Every obedience experiment in history had the same overlooked finding.
Not everyone complied.
In Milgram’s laboratory at Yale in 1961, 65 percent of participants delivered what they believed were potentially lethal electric shocks to a stranger, simply because a man in a white coat told them to. The world remembered that number. It became the defining fact of the experiment. The evidence of how easily ordinary people could be led to do terrible things.
But 35 percent refused.
In Solomon Asch’s conformity experiments, 75 percent of participants denied obvious visual evidence at least once to match a unanimous wrong group. That number too became the headline. The proof of social pressure’s power.
But 25 percent never conformed. Not once, across any trial.
In Philip Zimbardo’s Stanford Prison Experiment, the guards became cruel within days and the prisoners psychologically broke. That became the story ,the terrifying demonstration of how quickly roles override character.

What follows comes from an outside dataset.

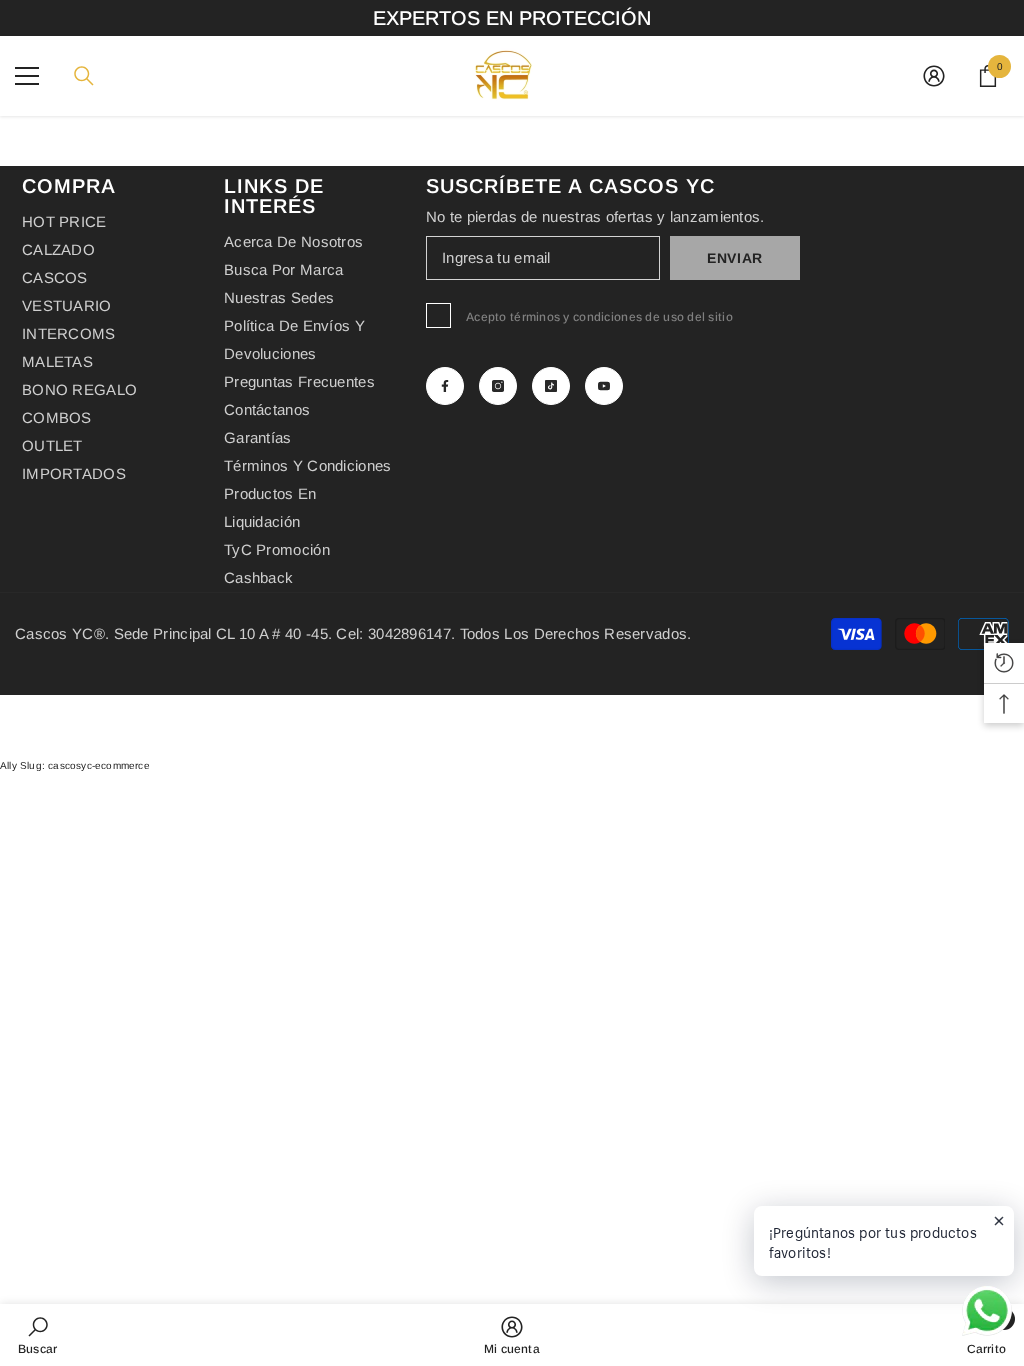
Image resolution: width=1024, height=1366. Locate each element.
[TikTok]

But at least one guard refused to dehumanize. And one prisoner did something even more remarkable: he demanded a lawyer instead of a doctor, breaking the psychological frame of the entire experiment by insisting on his identity outside the role the situation had assigned him.
We spent decades studying the ones who complied.
We wrote the textbooks about them. We built the psychology curricula around them. We used their compliance as the lens through which we understood human nature under pressure.
We barely asked what made the others different.
That question matters more now than it ever has.